(Stored data entries)

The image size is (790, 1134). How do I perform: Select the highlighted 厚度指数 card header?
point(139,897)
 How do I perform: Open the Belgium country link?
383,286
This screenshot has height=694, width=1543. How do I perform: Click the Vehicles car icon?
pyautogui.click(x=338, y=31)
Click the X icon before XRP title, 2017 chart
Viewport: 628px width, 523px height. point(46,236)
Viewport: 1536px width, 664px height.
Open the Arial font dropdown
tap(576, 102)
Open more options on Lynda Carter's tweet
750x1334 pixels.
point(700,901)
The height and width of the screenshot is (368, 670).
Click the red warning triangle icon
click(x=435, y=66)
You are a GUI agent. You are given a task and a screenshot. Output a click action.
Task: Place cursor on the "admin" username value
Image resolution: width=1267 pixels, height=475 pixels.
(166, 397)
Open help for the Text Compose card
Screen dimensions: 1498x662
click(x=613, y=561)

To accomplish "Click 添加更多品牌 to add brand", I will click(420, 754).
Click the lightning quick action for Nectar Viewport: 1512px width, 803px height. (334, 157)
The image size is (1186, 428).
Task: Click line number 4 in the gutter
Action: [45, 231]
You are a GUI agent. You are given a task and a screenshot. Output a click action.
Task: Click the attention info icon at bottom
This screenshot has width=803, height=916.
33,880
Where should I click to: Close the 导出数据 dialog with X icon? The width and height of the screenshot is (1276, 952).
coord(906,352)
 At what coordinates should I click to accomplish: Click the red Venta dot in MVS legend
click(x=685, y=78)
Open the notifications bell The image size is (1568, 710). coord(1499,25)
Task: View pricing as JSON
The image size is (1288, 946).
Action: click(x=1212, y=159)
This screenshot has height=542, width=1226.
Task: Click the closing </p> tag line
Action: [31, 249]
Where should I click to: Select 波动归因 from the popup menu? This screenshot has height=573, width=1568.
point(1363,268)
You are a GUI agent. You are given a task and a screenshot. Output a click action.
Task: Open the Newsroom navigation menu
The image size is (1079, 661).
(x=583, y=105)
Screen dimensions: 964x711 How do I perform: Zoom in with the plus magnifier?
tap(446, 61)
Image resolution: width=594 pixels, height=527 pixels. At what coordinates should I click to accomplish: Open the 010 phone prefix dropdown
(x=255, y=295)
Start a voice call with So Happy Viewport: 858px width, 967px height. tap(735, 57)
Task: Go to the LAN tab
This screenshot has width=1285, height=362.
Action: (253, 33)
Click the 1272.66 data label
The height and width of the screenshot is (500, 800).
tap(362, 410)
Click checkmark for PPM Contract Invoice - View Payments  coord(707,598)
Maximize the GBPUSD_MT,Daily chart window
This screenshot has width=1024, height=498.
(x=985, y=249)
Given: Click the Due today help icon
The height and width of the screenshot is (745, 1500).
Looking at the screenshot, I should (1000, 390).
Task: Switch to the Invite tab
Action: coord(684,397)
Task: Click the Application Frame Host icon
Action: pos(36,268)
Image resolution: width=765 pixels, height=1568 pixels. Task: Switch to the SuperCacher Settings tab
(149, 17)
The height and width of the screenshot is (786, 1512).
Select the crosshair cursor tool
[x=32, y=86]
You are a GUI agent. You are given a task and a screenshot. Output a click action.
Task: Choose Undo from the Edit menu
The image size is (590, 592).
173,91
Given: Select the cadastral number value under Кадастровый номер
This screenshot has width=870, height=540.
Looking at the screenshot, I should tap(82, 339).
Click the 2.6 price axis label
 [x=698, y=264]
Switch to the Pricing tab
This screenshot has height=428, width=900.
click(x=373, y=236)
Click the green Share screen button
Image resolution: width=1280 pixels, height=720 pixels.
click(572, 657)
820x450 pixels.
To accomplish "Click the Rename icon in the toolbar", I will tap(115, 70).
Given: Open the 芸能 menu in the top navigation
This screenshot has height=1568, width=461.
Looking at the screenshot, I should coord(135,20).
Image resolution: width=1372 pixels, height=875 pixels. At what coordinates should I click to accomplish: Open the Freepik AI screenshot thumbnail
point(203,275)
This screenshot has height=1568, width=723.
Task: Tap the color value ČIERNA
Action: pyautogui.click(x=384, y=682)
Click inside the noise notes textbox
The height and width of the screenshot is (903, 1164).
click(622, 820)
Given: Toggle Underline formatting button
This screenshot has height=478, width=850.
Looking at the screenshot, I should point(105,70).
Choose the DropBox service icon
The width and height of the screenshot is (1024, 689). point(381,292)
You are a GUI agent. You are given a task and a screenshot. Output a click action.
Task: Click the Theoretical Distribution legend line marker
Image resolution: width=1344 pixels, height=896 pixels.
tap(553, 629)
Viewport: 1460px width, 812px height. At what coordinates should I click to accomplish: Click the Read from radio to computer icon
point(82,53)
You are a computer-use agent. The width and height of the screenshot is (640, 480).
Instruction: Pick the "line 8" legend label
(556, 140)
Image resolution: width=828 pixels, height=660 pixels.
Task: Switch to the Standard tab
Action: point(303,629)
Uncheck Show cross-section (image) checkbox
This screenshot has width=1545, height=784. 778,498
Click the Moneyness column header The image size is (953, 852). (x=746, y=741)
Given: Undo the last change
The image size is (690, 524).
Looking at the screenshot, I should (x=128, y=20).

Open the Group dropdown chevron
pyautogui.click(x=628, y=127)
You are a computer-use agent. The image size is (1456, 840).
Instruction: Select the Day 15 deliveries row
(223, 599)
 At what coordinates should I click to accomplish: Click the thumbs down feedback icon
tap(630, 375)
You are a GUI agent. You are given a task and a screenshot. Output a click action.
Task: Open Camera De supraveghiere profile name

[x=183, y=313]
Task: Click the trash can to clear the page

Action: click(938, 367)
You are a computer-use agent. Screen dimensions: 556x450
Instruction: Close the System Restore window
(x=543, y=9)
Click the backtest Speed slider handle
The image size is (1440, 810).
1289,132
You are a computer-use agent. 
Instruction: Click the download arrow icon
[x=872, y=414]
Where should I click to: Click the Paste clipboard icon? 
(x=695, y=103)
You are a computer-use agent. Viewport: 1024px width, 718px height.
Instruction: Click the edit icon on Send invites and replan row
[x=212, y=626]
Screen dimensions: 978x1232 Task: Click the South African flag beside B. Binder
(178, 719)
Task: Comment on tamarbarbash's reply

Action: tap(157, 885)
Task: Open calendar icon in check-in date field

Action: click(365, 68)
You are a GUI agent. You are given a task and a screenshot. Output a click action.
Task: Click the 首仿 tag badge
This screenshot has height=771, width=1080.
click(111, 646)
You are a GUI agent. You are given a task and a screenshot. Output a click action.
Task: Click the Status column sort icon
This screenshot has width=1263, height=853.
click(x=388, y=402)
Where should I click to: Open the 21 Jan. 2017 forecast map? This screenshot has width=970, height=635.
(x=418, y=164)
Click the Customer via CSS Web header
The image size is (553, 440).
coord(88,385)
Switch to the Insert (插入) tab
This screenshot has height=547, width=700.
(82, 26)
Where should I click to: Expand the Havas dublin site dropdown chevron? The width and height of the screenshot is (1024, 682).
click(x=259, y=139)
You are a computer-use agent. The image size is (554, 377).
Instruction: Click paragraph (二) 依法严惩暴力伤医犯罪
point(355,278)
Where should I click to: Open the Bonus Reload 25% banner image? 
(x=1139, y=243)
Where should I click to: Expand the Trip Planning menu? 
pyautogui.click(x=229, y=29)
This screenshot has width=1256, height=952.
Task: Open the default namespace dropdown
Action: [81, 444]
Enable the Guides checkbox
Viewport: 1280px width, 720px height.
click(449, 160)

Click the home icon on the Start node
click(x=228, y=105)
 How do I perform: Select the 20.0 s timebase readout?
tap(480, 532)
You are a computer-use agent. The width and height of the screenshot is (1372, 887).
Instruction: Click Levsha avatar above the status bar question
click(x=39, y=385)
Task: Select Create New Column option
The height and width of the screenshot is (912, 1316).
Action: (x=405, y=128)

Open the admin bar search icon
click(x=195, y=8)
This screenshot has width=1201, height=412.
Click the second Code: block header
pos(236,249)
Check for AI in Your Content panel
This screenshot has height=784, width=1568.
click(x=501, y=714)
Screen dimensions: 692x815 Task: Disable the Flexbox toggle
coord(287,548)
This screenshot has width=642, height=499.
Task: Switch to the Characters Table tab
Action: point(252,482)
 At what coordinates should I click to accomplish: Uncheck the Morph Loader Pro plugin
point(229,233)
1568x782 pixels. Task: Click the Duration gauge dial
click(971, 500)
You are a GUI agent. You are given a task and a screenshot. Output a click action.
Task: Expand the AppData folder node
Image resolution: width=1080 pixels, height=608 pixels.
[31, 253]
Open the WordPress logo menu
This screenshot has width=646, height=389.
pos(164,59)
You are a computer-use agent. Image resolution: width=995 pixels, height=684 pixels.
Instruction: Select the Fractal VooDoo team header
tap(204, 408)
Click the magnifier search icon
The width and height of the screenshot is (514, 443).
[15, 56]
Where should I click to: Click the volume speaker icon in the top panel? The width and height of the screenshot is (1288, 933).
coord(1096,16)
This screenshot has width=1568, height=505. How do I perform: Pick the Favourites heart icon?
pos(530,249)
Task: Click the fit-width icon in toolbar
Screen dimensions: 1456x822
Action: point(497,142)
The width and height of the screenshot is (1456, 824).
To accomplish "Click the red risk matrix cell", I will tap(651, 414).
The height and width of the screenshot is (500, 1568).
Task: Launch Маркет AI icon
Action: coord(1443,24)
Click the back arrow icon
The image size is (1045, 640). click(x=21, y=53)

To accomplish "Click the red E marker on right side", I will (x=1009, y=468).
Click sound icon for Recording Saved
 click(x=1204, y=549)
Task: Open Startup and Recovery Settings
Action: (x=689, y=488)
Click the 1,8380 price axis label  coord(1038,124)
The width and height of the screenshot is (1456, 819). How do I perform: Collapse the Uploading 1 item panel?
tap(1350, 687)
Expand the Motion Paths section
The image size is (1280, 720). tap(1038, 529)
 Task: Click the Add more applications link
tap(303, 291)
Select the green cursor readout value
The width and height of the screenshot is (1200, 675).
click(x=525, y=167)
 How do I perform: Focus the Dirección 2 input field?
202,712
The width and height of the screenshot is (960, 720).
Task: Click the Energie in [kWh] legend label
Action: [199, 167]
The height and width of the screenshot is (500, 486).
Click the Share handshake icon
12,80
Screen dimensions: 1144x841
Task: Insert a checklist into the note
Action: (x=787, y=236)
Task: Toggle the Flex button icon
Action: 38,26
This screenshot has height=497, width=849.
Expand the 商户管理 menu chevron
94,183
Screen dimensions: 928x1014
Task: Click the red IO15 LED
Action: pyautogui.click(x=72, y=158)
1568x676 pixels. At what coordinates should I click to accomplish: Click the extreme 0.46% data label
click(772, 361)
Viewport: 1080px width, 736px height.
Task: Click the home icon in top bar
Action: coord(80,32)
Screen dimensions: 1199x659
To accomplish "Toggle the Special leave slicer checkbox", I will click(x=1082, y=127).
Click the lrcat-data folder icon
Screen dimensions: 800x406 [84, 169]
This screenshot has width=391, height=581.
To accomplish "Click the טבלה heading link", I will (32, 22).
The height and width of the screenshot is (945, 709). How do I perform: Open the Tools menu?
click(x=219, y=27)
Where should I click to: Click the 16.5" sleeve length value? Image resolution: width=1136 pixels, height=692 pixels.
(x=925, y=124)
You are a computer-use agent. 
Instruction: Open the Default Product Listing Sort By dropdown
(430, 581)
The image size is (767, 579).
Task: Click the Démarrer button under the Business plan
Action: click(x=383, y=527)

**Required work**
Please find all lines of the entries that hold the string "Undo" and copy them.

**Expected answer**
Task: Choose Undo from the Edit menu
Given: Undo the last change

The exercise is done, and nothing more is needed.